Shows the ROC analysis of the 5-gene SVM model using the test dataset and fivefold cross-validation


Host cell death controls Mtb outgrowth and restricts infection dissemination [7,8,9]. Apoptosis during Mtb infection is a defense mechanism for cells confronted with intracellular pathogens [7]. In contrast, necrotic cell death is considered host-detrimental since it facilitates mycobacterial spread [12]. Cuproptosis, a recently found programmed cell death, differs in the initiating stimuli, intermediate activation events, and end effectors from other forms of cell death and is involved in the progression of tumor and neurodegenerative diseases [13, 14]. By far, no studies have been reported on cuproptosis-related genes' role in Mtb infection. Recent transcriptomic research efforts have highlighted a range of genes and gene expression patterns related to the stage of Mtb infection [15, 16]. We systemically explored the cuproptosis-related gene expression profiles in Mtb infection individuals for the first time. In line with previous reports [17, 18], our study showed that the immune status of ATB patients was characterized by the suppression of lymphocytes, which presented by a significant drop in throughout CD4 T cells, CD8 + T cells, and B cells, together with the activation of myeloid and inflammation cells (e.g., macrophages. neutrophils, and monocytes). T cells and their antibodies may impact the course of an Mtb infection by affecting granuloma development [19]. Limiting lymphocyte responses is therefore associated with uncontrolled Mtb infection and the transition from LTBI to ATB [20]. Extensive inflammatory responses, including DCs, monocytes, macrophages, and neutrophils, are generated in ATB patients in response to the disseminated bacteria and accompanying tissue damage. Further, we discovered that the expression of some DE-CRGs (e.g., NFE2L2, NLRP3, and MTF1) was upregulated in ATB pediatric patients, which were negatively associated with lymphocytes, while positively correlated to myeloid and inflammation cells; some DE-CRGs (e.g., DBT, DLSTFD, LIPT1, and PDHB) were downregulated, which were positively associated with lymphocytes, and negatively related to inflammation cells. The dysregulation of CRGs and their association with immune cell populations highlight the potentially important role that copper-induced cell death may participate in the pathogenesis of LTBI progressing to ATB in children.
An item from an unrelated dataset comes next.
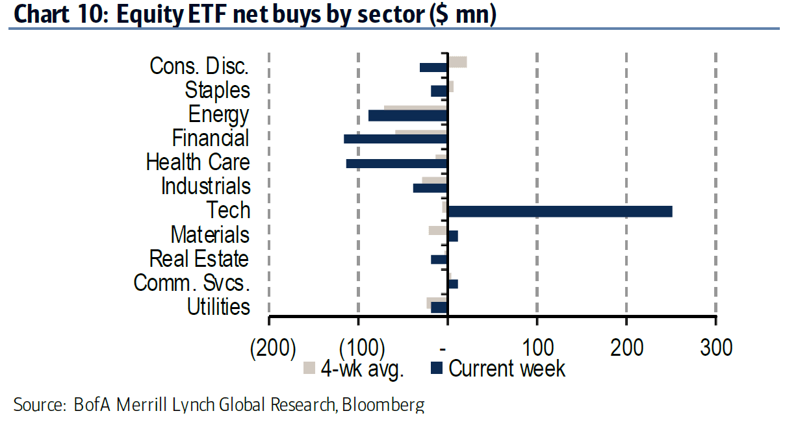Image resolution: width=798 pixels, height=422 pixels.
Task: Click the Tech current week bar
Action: (560, 212)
We used unsupervised cluster analysis to highlight the various cuproptosis regulation patterns in pediatric ATB patients based on the expression landscapes of nine DE-CRGs tested and discovered two unique cuproptosis-related subtypes. ICI analysis showed that Subtype 1 was characterized by the suppression of lymphocytes and activation of myeloid and inflammatory cells. Subtype-specific DEGs indicated that Subtype 1 was primarily enriched in regulating immune and inflammation responses and energy and amino acid metabolism. These results implied that Subtype 1 was more closely related to the immunopathology of ATB.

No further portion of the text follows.